Quel vêtement doit avoir sa place dans le dressing de chaque homme?
Une veste en cuir.
Quel est le vêtement le plus laid de votre dressing?
Les vêtements laids n’ont pas droit de cité dans mon armoire.
Le plus beau compliment sur vos tatouages?
Quelqu’un a joliment complimenté le nom de mon fils tatoué dans mon dos.
Vous avez fait tatouer votre propre nom sur votre avant-bras gauche...
... un tatouage réalisé il y a 20 ans.
Pourquoi?
Des années durant, j’ai voulu me faire tatouer, mais mon père ne m’a jamais donné l’autorisation. Jeune entrepreneur, je me suis rendu à une foire aux États-Unis peu après avoir quitté la faculté de droit. Pour marquer ce nouveau départ, je me suis fait tatouer nom et prénom sur l’avant-bras droit.
Un soupçon d’arrogance?
J’avais décidé de montrer que je n’allais m’arrêter à rien pour ma marque. À l’époque, Philipp Plein n’en était même pas une. Seules quelques personnes connaissaient mon nom. Chaque jour, ce tatouage me rappelle cette décision. C'est en quelque sorte un monument personnel. Quoi qu'il arrive, je dois persévérer.
Croyez-vous au destin?
Non. Je crois que nous, humains, sommes responsables de tout ce qui se passe dans notre environnement. Naturellement, il y a des situations hors de notre contrôle, notamment notre santé. Ainsi, si quelqu'un contracte une malade, ce n'est pas la faute du destin. Dans la plupart des cas, les humains ne peuvent pas s’empêcher de tomber malade.
Croyez-vous en Dieu?
Oui, je prie tous les jours. J'étais même enfant de choeur. Pendant les heures de cours, j'allais à l'église deux fois par semaine à 6 heures du matin pour participer à la messe. J'étais un enfant de chœur très actif qui a grandi dans une atmosphère plutôt religieuse.

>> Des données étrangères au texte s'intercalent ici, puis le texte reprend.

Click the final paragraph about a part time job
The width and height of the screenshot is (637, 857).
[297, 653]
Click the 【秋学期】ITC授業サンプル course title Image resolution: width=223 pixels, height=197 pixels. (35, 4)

Vous allez à l'église dans le Tessin?
Malheureusement, je ne parle pas italien, donc je ne m’y rends pas. Je n'aime pas aller à l'église et ne pas comprendre le prêche. Mais j’y vais régulièrement pour prier. Par ailleurs, c’est ce que je fais à Los Angeles, où je possède également une demeure. Je pense que les religions sont fantastiques. Ma sœur s'est convertie au judaïsme avant son mariage. C'était merveilleux de voir l'enthousiasme qui l’a animée tout au long de sa préparation.
La mort vous effraie-t-elle?
Je n’en sais rien. En tout cas, je ne veux pas mourir aujourd'hui.

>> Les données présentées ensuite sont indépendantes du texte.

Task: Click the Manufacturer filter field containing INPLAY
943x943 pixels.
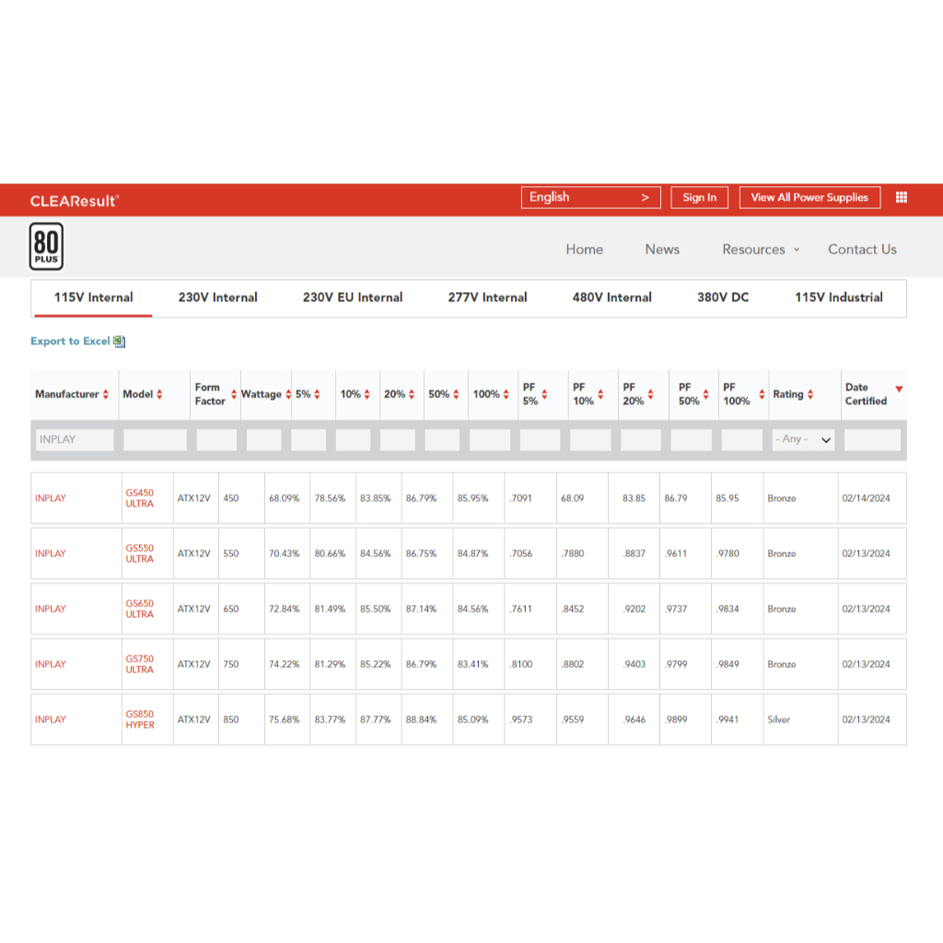Action: click(x=76, y=440)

Désirez-vous l’immortalité?
Je ne sais pas. Mais j'aimerais vivre plus longtemps, car j'ai tant de projets, tant de choses à accomplir. Auparavant, vous naissiez dans une ville, et le plus souvent, vous y mourrez également. Aujourd'hui, nous vivons à l’heure de la mondialisation. En à peine quelques heures, je peux me rendre aux antipodes en avion. En même temps, le temps s’écoule si vite, car nous sommes si occupés. Parfois, je me réveille et pense: oups, j'ai déjà 42 ans, mais dans ma tête, je n’ai que 16 ou 17 ans..
Il semble que vous n’êtes pas encore habitué à vieillir.
Probablement. Récemment, quelqu'un m'a demandé mon âge, j'ai dû prendre un instant de réflexion (rires).
Imaginez-vous un jour opter pour l'euthanasie?
Elle peut avoir un sens, mais il est crucial que la démarche fasse l’objet d’une réflexion en profondeur. Pour ma part, je ne peux l'imaginer aujourd'hui. Mais qui sait ce que j’en penserai quand je serai vieux.